Vollsperrung der Hans-Böckler-Straße in Leherheide (11. bis 13. September 2026)
Instandsetzungsarbeiten an der Fahrbahn wegen starker Rissbildungen und Aufbrüchen im Abschnitt zwischen Heinrich-Plett-Straße und Mecklenburger Weg (Ost)

In Leherheide wird die Hans-Böckler-Straße ab Freitag, 11. September 2026, um 15 Uhr bis einschließlich Sonntag, 13. September 2026, voll gesperrt. Betroffen ist der Straßenabschnitt zwischen der Heinrich-Plett-Straße und der Einmündung des Mecklenburger Weges (Ost).
Grund für die Sperrung sind umfangreiche Instandsetzungsarbeiten an der Fahrbahn. Nach Angaben der Stadt befindet sich der Abschnitt in einem deutlich verschlechterten baulichen Zustand. Starke Rissbildungen und daraus entstandene Aufbrüche machen die Verkehrssicherheit zunehmend aufwendiger und schwieriger. Im Kreuzungsbereich ist zudem eine fachgerechte Aufbringung der Fahrbahnmarkierung nicht mehr möglich.
„Mit der Instandsetzung schaffen wir die Voraussetzungen dafür, dass die Hans-Böckler-Straße auch künftig sicher und zuverlässig genutzt werden kann“, sagte Stadtrat Maximilian Charlet, Dezernent für den Baubereich. „Um die Arbeiten möglichst schnell und fachgerecht durchführen zu können, ist aber eine vorübergehende Vollsperrung der Fahrbahn erforderlich.“
Verkehrsteilnehmende werden gebeten, den gesperrten Bereich während der Bauarbeiten möglichst zu umfahren und die entsprechenden Verkehrshinweise zu beachten.

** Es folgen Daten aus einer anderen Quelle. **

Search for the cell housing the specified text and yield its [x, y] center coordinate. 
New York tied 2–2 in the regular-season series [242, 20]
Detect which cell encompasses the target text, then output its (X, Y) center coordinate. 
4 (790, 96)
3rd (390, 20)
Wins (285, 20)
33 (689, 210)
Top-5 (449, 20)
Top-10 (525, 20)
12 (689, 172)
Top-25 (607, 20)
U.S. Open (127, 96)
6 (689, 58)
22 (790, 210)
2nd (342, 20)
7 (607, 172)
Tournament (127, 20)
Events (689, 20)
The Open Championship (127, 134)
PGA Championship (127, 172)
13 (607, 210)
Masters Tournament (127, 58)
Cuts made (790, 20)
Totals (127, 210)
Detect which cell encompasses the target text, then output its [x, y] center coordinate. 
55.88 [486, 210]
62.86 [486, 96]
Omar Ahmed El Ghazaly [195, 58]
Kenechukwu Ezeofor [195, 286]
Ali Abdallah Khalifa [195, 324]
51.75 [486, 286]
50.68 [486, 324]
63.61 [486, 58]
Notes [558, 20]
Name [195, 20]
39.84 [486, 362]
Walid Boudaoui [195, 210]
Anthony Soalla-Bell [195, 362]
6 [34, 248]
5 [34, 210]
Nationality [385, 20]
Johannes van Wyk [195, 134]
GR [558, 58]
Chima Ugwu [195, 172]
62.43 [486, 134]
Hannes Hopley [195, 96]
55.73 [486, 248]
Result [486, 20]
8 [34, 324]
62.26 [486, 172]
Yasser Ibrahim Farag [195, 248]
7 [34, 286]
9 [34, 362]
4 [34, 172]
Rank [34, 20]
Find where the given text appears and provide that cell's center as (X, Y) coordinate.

Die Hans-Böckler-Straße ist eine wichtige Hauptverkehrsstraße in Leherheide, die neben dem motorisierten Individualverkehr auch von mehreren Buslinien genutzt wird. Am nördlichen Ende befindet sich am Otto-Brenner-Platz eine Endhaltestelle mit Wendeplatz.
Mit der aktuellen Maßnahme wird ein Abschnitt erneuert, der an den bereits 2018 instandgesetzten mittleren Bereich zwischen der Kurt-Schumacher-Straße und dem Bereich vor der Einmündung der Heinrich-Plett-Straße anschließt.
Die Arbeiten in diesem Bereich sind mit der Fahrbahninstandsetzung noch nicht abgeschlossen. Im Anschluss an die Vollsperrung sollen auch die Gehwege instandgesetzt werden. Dafür kann es weitere abschnittsweise Einschränkungen geben.
Die Maßnahme hat ein Gesamtvolumen von 350.000 Euro und wird aus dem Sondervermögen des Bundes für Infrastruktur und Klimaneutralität gemäß dem Gesetz zur Finanzierung von Infrastrukturinvestitionen von Ländern und Kommunen (LuKIFG) finanziert.